- _Problems to work on_
• A. Translate this sentence from the report on migrant farmworkers in Odemira into Spanish: "People are not allowed in or out of two parishes."
• B. Please resume the report on migrant farmworkers in Odemira, picking up right after its final sentence.

- _Quoted passage_

LISBON (Reuters) – Portugal’s government said on Tuesday it would protect the rights of migrant fruit and vegetable pickers and keep them safe from COVID-19 after a wave of infections in the sector revived concerns over the conditions they live in. As Portugal entered the final phase of easing a national lockdown last week, sanitary cordons were imposed in the southern municipality of Odemira, where hundreds of plastic-covered greenhouses rely on migrant labour to operate.
People are not allowed in or out of two parishes. One of them, Sao Teotonio, reported 1,910 cases per 100,000 people over a 14-day period. The country’s average is around 64 cases.
To tackle the issue, the government has temporarily taken over a private eco resort in Odemira, where migrants considered high-risk contacts can self-isolate. Those who test positive for COVID-19 will be transferred to local lodging.
“Our priority is the public health of migrants,” Interior Minister Eduardo Cabrita said during a visit to Odemira. “I want those who come to work in Portugal to have the same rights as the Portuguese who work abroad.”

- _Stored data_

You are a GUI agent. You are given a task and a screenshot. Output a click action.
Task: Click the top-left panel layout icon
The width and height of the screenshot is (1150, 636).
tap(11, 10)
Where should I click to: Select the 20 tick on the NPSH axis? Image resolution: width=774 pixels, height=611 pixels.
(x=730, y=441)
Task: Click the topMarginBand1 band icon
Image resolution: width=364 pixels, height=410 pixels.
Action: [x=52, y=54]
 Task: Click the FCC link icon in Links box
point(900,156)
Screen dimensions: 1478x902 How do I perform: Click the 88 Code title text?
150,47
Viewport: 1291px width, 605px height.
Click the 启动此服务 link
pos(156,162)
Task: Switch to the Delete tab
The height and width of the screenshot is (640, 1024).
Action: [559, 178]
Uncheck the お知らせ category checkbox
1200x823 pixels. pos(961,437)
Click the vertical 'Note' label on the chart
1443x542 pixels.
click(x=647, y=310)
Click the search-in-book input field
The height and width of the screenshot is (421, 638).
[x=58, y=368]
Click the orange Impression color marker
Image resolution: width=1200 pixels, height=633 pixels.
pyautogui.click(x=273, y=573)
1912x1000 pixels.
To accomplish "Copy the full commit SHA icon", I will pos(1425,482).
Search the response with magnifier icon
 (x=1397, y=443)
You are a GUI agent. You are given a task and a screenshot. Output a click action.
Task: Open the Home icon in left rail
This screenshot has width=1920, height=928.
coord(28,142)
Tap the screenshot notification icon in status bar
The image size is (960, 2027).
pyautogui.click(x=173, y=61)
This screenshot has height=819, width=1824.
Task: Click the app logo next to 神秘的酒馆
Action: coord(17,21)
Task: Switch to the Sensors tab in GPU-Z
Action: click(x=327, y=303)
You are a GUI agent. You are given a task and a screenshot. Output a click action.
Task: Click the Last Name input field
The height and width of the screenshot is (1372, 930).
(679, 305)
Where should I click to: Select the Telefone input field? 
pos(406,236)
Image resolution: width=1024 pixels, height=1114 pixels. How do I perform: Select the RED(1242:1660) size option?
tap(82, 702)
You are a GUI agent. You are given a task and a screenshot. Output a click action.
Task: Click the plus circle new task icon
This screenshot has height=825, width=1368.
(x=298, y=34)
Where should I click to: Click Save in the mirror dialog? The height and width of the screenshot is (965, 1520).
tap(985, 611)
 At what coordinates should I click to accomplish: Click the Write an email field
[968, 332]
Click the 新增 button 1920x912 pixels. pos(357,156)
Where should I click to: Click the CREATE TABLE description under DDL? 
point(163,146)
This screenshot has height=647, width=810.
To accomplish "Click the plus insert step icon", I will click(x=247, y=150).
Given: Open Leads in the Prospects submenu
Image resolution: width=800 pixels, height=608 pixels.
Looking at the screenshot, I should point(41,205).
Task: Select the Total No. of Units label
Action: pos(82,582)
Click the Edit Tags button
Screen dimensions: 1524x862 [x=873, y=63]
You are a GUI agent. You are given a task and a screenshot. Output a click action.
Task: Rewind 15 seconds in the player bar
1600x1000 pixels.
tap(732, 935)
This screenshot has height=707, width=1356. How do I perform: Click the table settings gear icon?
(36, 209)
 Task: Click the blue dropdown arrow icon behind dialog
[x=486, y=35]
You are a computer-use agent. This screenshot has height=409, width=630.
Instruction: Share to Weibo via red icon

- _Response list_
• A. No se permite a la gente entrar ni salir de dos parroquias.

• B.
Many of the migrant workers – from countries such as Nepal, India and Bangladesh and also eastern Europe – live in packed living quarters with few amenities.
Prime Minister Antonio Costa has said the conditions migrants live in are a risk to public health and a “blatant violation of human rights”.
Rights groups say authorities have for years turned a blind eye to problems migrants endure, from unpaid work to having their identity documents confiscated.
Over the past four years, the border and immigration service SEF has identified 134 people who were trafficked for the purpose of labour exploitation in the Alentejo region, where Odemira is located.
The public prosecutors’ office in Odemira said it had 11 inquiries related to labour exploitation under investigation.
Mayor Jose Guerreiro said he had reported incidents of rights abuses to authorities around two years ago but nothing had been done at the time.